Measuring Forwarding Performance

Following the discussion about the various aspects of router performance, it is important to understand how to measure and test it. This is a significant part of evaluating a platform for a particular role within a deployed network. Consistent and universally accepted test methodologies should be observed for objective evaluations.

Most often, router performance is associated with its forwarding capabilities. Resource requirements can typically be addressed by increasing the router memory or selecting more powerful processors; however, the forwarding performance is generally limited by the platform design. For this reason, the focus of this section is on the best practices for measuring the IPv6 throughput of a router.

Regardless of the IP protocol type, forwarding performance testing is best performed in a black-box environment.
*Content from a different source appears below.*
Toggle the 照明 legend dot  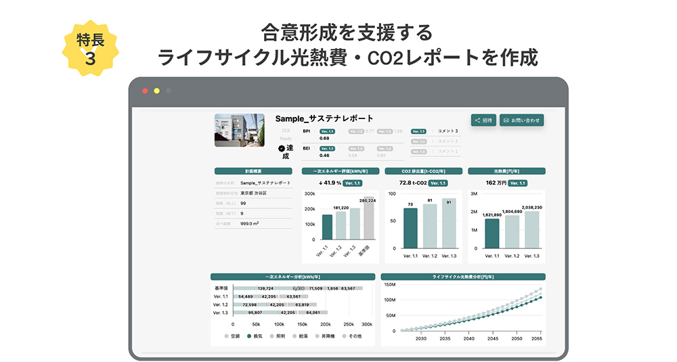272,336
The stimulus and the measurements are independent of the device tested and its architecture. RFC 2544 provides general guidelines and requirements for throughput testing:

• Throughput, as defined in RFC 1242, is measured as nondrop rate (NDR), the maximum traffic rate with no packet drop.
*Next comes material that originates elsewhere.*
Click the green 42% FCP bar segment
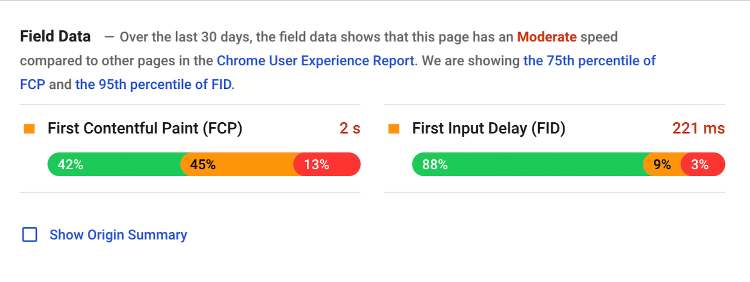Screen dimensions: 750x282 pos(115,164)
• The NDR should be determined in steps of 60 or fewer seconds and then verified by forwarding traffic for a minimum of a 60-second time interval at the determined NDR.

• Frame sizes tested should cover the set recommended for the various media types. In the case of Ethernet, for example, 64, 128, 256, 512, 1024, 1280, and 1518 bytes.

• Traffic should be bidirectional, unless otherwise specified.

Note

These recommendations are made to evaluate the performance of forwarding unicast traffic. However, it is also important to evaluate the forwarding performance of multicast traffic, too. This type of traffic will most likely be present in the IPv6 deployments. With multicast, the test options are multiple because there are various ways in which the router can replicate traffic. For this reason, it is best for the evaluation to be performed based on traffic patterns and requirements specific to the network role for which the router is evaluated.

Note

The larger IPv6 addresses require more intense lookups, and that can impact the router performance, as mentioned in the previous section. For this reason, it is more important to evaluate a router's forwarding performance for prefixes of various lengths in the /16 and /64 range in IPv6 than in IPv4.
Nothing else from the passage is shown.